_PAGE TEXT:_
The delivery of Beat the Street is funded by the National Charity Partnership – a collaboration between Diabetes UK, the British Heart Foundation (BHF) and Tesco

Sandwell is invited to play ‘Beat the Street’ – a seven-week challenge that encourages participants to walk as far as possible in a collective ‘race to space’. The challenge will run from 24th February to 13th April and is funded by the National Charity Partnership between Diabetes UK, the BHF and Tesco. 

Sandwell is one of six areas where the National Charity Partnership is funding the programme as part of their commitment to helping support 40,000 families in areas most at need across the UK to get active and reduce their risk of Type 2 diabetes and heart and circulatory disease. Supporting these areas is part of the Partnership’s ‘Let’s Do This’ campaign which aims to inspire millions of people to take small and achievable steps to a healthier life.

_GIVEN DATA:_

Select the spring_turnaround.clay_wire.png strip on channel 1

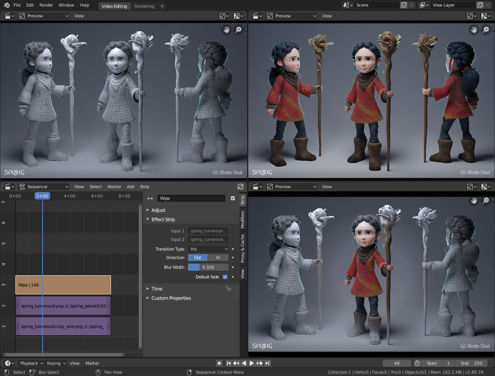tap(63, 326)
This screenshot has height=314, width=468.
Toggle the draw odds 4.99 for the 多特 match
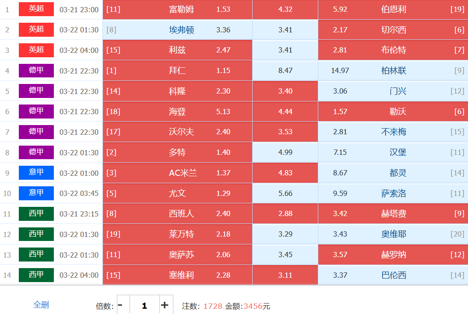point(285,152)
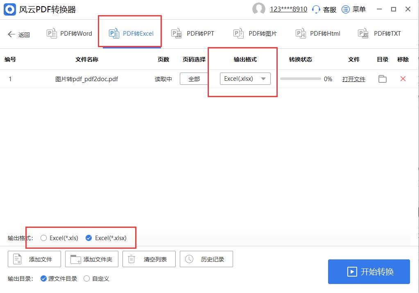Remove the file using the red X
The width and height of the screenshot is (419, 293).
[x=403, y=79]
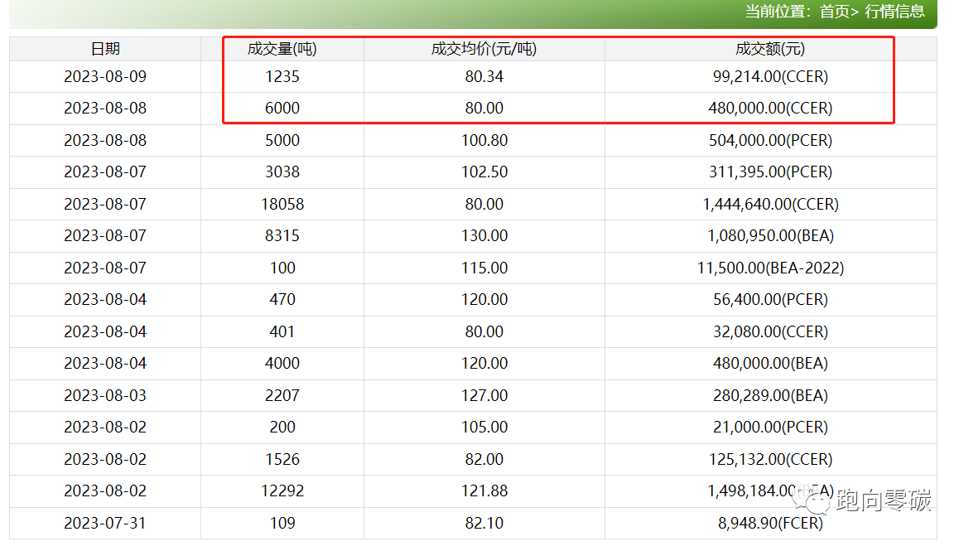Screen dimensions: 954x546
Task: Click the 6000 volume cell
Action: [x=282, y=109]
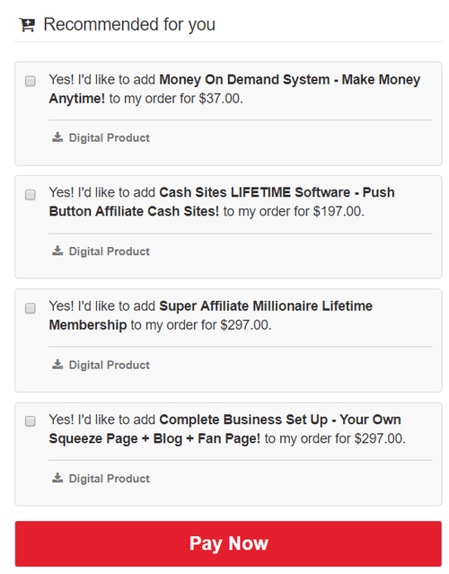Click download icon under Money On Demand offer
449x574 pixels.
tap(57, 137)
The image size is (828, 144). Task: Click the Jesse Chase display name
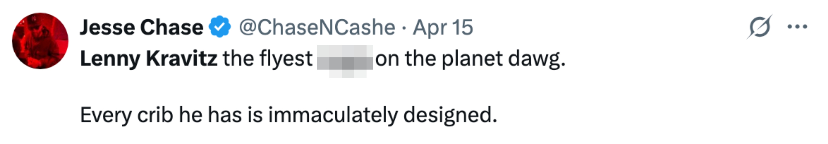(141, 27)
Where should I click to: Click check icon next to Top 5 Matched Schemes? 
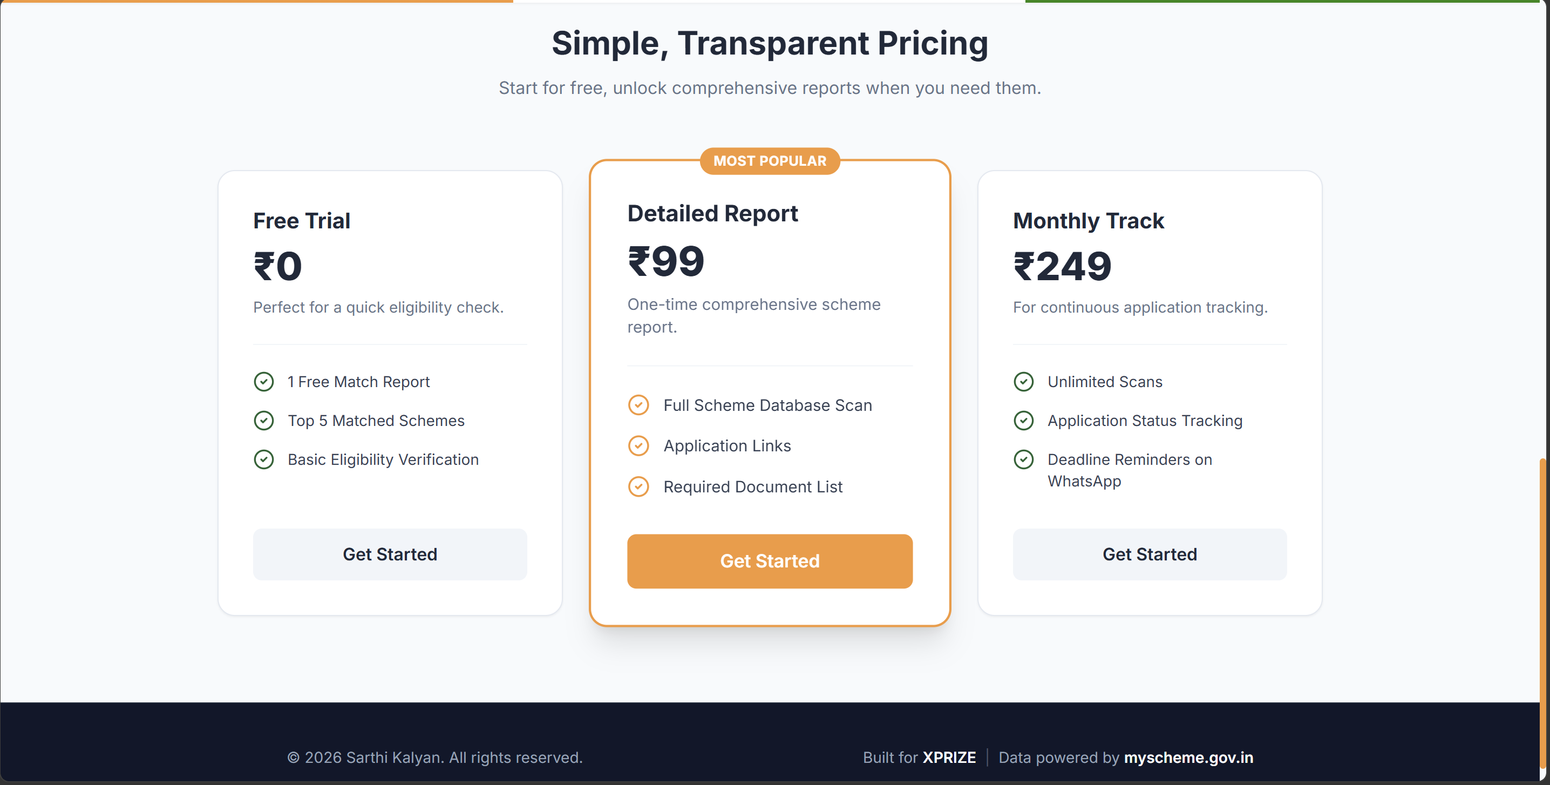pyautogui.click(x=264, y=420)
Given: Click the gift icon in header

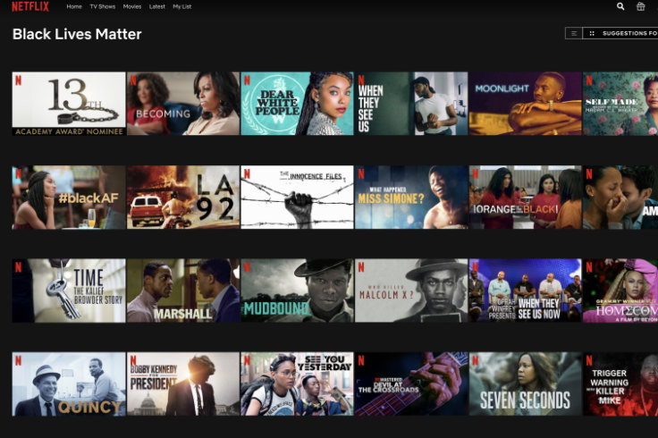Looking at the screenshot, I should 641,6.
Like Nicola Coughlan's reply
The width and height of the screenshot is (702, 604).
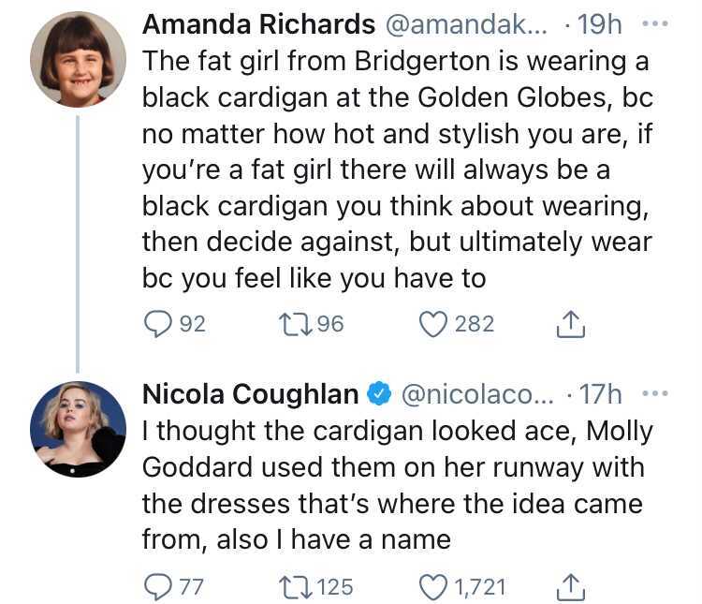[x=431, y=587]
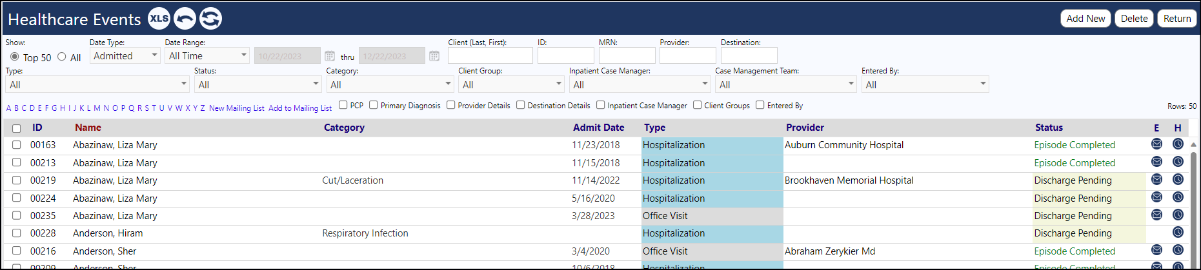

_REQUIRED ACTION:_
Copy the Beat the Street text from "Sandwell is invited" up to and including "a healthier life.", putting "contest" in place of each "challenge".

_RESPONSE TO THE TASK:_
Sandwell is invited to play ‘Beat the Street’ – a seven-week contest that encourages participants to walk as far as possible in a collective ‘race to space’. The contest will run from 24th February to 13th April and is funded by the National Charity Partnership between Diabetes UK, the BHF and Tesco. 

Sandwell is one of six areas where the National Charity Partnership is funding the programme as part of their commitment to helping support 40,000 families in areas most at need across the UK to get active and reduce their risk of Type 2 diabetes and heart and circulatory disease. Supporting these areas is part of the Partnership’s ‘Let’s Do This’ campaign which aims to inspire millions of people to take small and achievable steps to a healthier life.